Truffy and her family will be in my prayers. I pray she will be found soon.


----------



## havanesebyha (Apr 25, 2007)

This breaks my heart little Truffy is lost ~ my prayers are with her family that she will be found safe and healthy. Please keep us all posted!


----------



## Doggie Nut (Oct 20, 2006)

Oh dear do I feel for this lady....I know she is frantic with worry. I will pray for Truffy's safe and immediate return.


----------



## pjewel (Apr 11, 2007)

I pray for Truffy's safe return but what the heck was happening with her tied up outside? That's terrifying. The poor thing must be so frightened. God bless the whole family.


----------



## maryam187 (Jul 18, 2007)

How scary  keeping my fingers crossed for a miracle!


----------



## lfung5 (Jun 30, 2007)

Kathy,
I can not even image how you are feeling. I am not far from Landenburg. I will send out an email to the local breeders here and a friend that lives there. If you need my help please don't hesitant to ask. I have tomorrow free if you need me.


----------



## lfung5 (Jun 30, 2007)

oops. I just read the entire thing and realize Kathy just posted it. I will contact the person who lost the dog.


----------



## juliav (Nov 21, 2006)

Poor little Truffy!!! 
We will keep our fingers and paws crossed for her safe return.


----------



## Guest (Dec 9, 2007)

Kathy said:


> THIS WAS SENT TO THE HAVRESCUE LIST AND WANTED TO SHARE IT WITH ALL OF YOU TO SEE IF ANYONE IS IN THE AREA AND COULD HELP.
> 
> Dear friends,
> My husband is in PA with my son trying to get my dog bred. I have been home moving my parents. About 5PM tonight Truffy was tied out in the back yard and slipped her harness. She is now running in the dark not knowing where she is and her mom is not there. She is in Landenberg PA, southern PA. Not far from Kennett Square. I do not know what other towns are in the area. i am getting in the car to drive but it is 5 1/2 hrs there. If there is anybody on list who is in the area that can get the word out, at least by internet I would be eternally grateful. I really fear for the safety of this small black dog in the woods and the cold pitch black. She is my heart and soul. Please pray that they find her safely. I will be lost without her.
> ...


Kathy...Losing my Hav's is one of my worst fears. Sophie is mostly black and I have had nighmares about her getting lost at night and being unable to find her!

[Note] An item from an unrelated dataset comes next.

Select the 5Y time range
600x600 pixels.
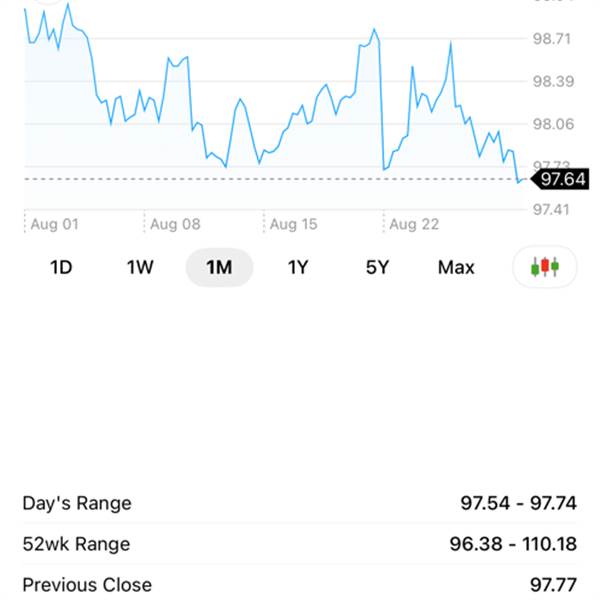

Will you be able to keep us posted as to whether or not her dog is found?


----------



## Julie (Feb 8, 2007)

Best wishes to Truffy and her family.I sure hope they find her soon.What a scary situation.Please keep us updated on her if they find her--or if you find out Linda.
:grouphug:To her and her family:grouphug:


----------



## The Fussy Puppy Gang (May 21, 2007)

Oh no - what a scary situation! I pray Truffy is found fast and back with her mom, safe and sound. This is one of my worst nightmares. 

Wanda


----------



## Kathy (Nov 9, 2006)

*Sad news about lost Havanese*

This came to the Hav Rescue list this morning. My heart goes out to Nancy and her husband. I am so sorry.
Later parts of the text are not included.